First of all, I want to thank you for our previous conversations regarding the possibility of my coming to work at your hospital. I was truly interested in the position. Unfortunately after reading your bylaws, I must decline.

Your Medical Staff Bylaws have been reviewed in detail and are antithetical for any physician who wants to advocate for their patients, and are beneath the standards of such a quality organization as yours.

These Bylaws appear to have been either written by or modeled after those of the law firm, Horty Springer. I am very familiar with this firm and know them to be unethical.

They have been a driving force in the draconian policies that many hospitals use to take away Physician’s constitutional rights and have enabled hospitals to ruin the careers of doctors trying to stand up for their patients. No physician in the country should be asked to sign such a document. Your bylaws would enable a less ethical institution to engage in Sham Peer Review and will, in the long run, harm your hospital's recruiting efforts, since the best candidates will not allow themselves to be put in this position.

I have personally witnessed the evolution of Medical Staff Bylaws with increasingly restrictive and unacceptable provisions that make it impossible for any doctor to advocate for better patient care.

Here are some examples:

-Your Bylaws and authorization and release ask physicians to give absolute immunityto the hospital.

Note-Can you imagine what would happen if patients or hospital administrators were asked to give up their rights in order to receive care or work in your institution? I assure you, administration and your legal counsel do not work under similar constraints.

With this provision a physician cannot speak up in the best interest of his patients without the risk of losing his/her job, since any constructive criticism of administration or another physician can be construed by the health system as being detrimental to their bottom line, reputation or operation.  This provision is antithetical to the AMA Code of Ethics and can prevent a physician from advocating for their patients.

 -The requirement to be subjected to a mandatory psychiatric evaluation by a hospital chosen and paid psychiatrist.

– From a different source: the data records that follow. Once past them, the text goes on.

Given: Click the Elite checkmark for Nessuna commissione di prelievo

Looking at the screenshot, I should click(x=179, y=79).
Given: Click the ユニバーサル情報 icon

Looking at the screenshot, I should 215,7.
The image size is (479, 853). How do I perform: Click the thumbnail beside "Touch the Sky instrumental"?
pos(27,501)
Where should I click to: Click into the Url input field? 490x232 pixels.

Note-The hospital can then get the diagnosis they pay for. Even if the evaluation were normal the hearing committee would be biased by the fact that a psychiatrist was involved, i.e. implying that there was some mental problem.

 -Not having an attorney present at an early quasi hearing.

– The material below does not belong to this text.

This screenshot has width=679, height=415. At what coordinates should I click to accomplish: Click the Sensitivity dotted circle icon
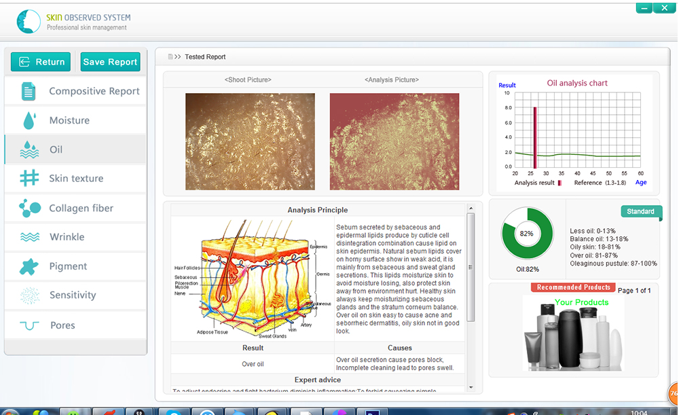click(29, 295)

Note-So it's OK to have hospital counsel involved but no attorney to counsel the accused physician. This stipulation is in place so there will be no witnesses to the actions taken by the hospital.

-"Evidence unrelated to the reasons for the recommendation or to the individual's qualifications for appointment or the relevant clinical privileges shall be excluded."

Note- I was involved in a situation where I complained of multiple deaths, was offered bribe and threatened with an NPDB report if I did not resign. The threat was made by the ethics committee chair. Under your provision those facts underlying my complaint to an HMO would not come up. Only the fact that complaining about such things is disruptive to the operations of the institution would be allowed.

-The physician bears the burden of proof in all proceedings.

Note This is made more difficult because the documents and factsthat exonerate the physician are often withheld or prohibited.

(Whatever happened to innocent until proven guilty?)

-There is no right to a hearing based on the imposition or continuation of a precautionary suspension or restriction.

Note -so the doc can not even tell his side of the story.

-"The hearing shall not be conducted according to rules of evidence. Evidence shall not be excluded merely because it is hearsay. Any relevant evidence shall be admitted if it is the sort of evidence on which responsible persons are accustomed to rely in the conduct of serious affairs, regardless of the admissibility of such evidence in a court of law."

Note-You would never be able to get away with admitting hearsay in a fair proceeding, that’s why it cannot be used in court. Under this provision anyone could say anything and not have to give any supporting evidence.

-"The pre-hearing and hearing processes shall be conducted in an informal manner. Formal rules of evidence or procedure shall not apply."

Note-So the physician can request the information/documents but the hospital does not have to provide them.

You can use hearsay evidence and unnamed witness information without primary source verification.

- Access to and Treatment of witnesses at a peer review hearing. 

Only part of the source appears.